Por: Francisco González
SANTO DOMINGO.- “Si tenemos que cerrar la frontera, la cerramos, como la hemos cerrado en otras ocasiones, pero todo eso ya depende de un estudio de toda una discusión con el Consejo Nacional de Seguridad, de Migración, donde ya existan elementos que nos lleven a que es preferible cerrar la frontera”.
El presidente, Luis Abinader, hace la promesa mientras la República Dominicana se sigue llenando de haitianos ilegales, que cruzan la frontera, supuestamente, vigilada por las fuerzas armadas, y por donde cruzan, cada vez que les da la gana, hasta los niños haitianos, mujeres, encintas, dementes, prostitutas, criminales, traficantes de drogas y de armas, incluso de guerra.

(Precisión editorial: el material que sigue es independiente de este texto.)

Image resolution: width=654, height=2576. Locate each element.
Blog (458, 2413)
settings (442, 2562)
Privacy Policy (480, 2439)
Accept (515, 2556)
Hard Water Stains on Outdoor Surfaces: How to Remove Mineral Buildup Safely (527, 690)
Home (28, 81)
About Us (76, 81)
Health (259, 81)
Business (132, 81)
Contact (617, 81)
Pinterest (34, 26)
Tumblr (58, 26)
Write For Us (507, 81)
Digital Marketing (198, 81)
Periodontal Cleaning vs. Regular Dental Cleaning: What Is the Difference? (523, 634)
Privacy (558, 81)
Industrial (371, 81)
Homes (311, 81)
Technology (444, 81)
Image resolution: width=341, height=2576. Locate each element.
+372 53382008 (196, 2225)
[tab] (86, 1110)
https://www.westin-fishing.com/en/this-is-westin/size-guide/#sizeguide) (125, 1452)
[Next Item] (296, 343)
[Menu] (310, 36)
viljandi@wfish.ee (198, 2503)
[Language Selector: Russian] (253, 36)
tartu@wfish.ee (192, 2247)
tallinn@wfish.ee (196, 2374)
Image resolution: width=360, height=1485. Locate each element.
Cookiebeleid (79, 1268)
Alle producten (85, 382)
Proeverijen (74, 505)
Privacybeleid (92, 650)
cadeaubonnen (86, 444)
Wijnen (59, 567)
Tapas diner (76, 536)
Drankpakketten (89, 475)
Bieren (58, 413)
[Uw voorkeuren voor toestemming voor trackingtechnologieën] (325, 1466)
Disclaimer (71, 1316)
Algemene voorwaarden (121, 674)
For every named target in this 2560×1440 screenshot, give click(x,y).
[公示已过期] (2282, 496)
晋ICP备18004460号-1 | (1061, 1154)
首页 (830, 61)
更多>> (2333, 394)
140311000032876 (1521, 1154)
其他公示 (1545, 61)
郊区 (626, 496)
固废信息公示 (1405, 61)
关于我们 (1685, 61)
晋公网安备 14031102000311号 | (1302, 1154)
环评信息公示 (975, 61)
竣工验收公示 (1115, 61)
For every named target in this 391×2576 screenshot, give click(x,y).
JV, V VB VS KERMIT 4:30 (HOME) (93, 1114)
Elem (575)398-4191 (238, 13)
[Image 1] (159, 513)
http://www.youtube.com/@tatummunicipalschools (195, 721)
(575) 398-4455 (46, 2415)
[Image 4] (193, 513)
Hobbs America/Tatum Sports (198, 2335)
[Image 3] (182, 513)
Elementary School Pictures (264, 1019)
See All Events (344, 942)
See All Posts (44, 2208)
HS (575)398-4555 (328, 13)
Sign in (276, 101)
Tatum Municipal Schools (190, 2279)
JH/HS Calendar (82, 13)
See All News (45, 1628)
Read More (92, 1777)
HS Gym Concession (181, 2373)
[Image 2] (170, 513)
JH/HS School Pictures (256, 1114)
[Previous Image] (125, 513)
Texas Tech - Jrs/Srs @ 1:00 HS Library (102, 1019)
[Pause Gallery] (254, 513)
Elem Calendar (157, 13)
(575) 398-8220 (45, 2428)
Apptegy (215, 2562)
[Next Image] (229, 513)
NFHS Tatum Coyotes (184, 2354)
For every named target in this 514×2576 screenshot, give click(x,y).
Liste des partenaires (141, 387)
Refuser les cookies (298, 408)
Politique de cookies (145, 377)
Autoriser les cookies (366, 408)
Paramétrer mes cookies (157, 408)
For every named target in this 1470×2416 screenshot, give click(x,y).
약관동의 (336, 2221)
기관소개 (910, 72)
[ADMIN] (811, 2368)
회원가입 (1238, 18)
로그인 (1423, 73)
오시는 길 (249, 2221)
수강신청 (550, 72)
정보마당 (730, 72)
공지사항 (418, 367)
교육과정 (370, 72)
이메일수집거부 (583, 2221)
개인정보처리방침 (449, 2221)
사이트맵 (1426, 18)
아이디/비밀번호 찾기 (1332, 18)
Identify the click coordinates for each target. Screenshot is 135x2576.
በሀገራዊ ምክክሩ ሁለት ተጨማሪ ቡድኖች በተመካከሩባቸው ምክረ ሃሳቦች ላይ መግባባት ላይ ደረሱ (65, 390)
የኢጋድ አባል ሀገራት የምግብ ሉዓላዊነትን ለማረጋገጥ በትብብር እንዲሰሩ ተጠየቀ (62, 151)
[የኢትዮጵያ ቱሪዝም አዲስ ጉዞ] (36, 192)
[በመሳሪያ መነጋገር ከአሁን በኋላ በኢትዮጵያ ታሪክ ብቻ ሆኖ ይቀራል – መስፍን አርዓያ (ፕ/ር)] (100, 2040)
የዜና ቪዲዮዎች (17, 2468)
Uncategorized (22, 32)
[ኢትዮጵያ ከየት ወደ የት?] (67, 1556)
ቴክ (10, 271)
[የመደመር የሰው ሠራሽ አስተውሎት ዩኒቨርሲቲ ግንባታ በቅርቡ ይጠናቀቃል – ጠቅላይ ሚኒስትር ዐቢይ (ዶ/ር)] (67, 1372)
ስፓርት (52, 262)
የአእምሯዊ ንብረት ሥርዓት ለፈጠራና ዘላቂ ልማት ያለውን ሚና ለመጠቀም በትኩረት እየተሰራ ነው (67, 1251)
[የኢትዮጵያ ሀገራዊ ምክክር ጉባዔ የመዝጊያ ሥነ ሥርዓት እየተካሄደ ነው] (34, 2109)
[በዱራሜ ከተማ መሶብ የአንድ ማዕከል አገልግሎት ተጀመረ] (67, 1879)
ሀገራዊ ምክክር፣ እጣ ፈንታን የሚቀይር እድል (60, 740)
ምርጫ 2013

Abinader ha prometido además que su Gobierno pediría a las augtoridades haitianas parar la construcción del canal con el cual Haití trataría de desviar el curso del agua del río Masacre, porque violaría el Tratado de Paz y Amistad Perpetua y Arbitraje de 1929, el Acuerdo Fronterizo de 1935 y el Protocolo de Revisión de Frontera de 1936.
Mientras el presidente dominicano dice estar dispuesto a cerrar la frontera, si fuera necesario, su canciller, Roberto Álvarez, ha sugerido legalizar a los haitianos que han cruzado la frontera de forma irregular, plaqnteamiento que se supone tiene la aprobación del presidente, Abinader, lo que viola la Ley de Migración y la Constitución de la República, va en la línea de quienes exigen aceptar la migración ilegal haitiana.
“Si hay que cerrar la frontera, la cerramos”, ha ratificado Abinader en lo que aparente ser una actitud firme ante los problemas que a diario provocan los haitianos en la República Dominicana.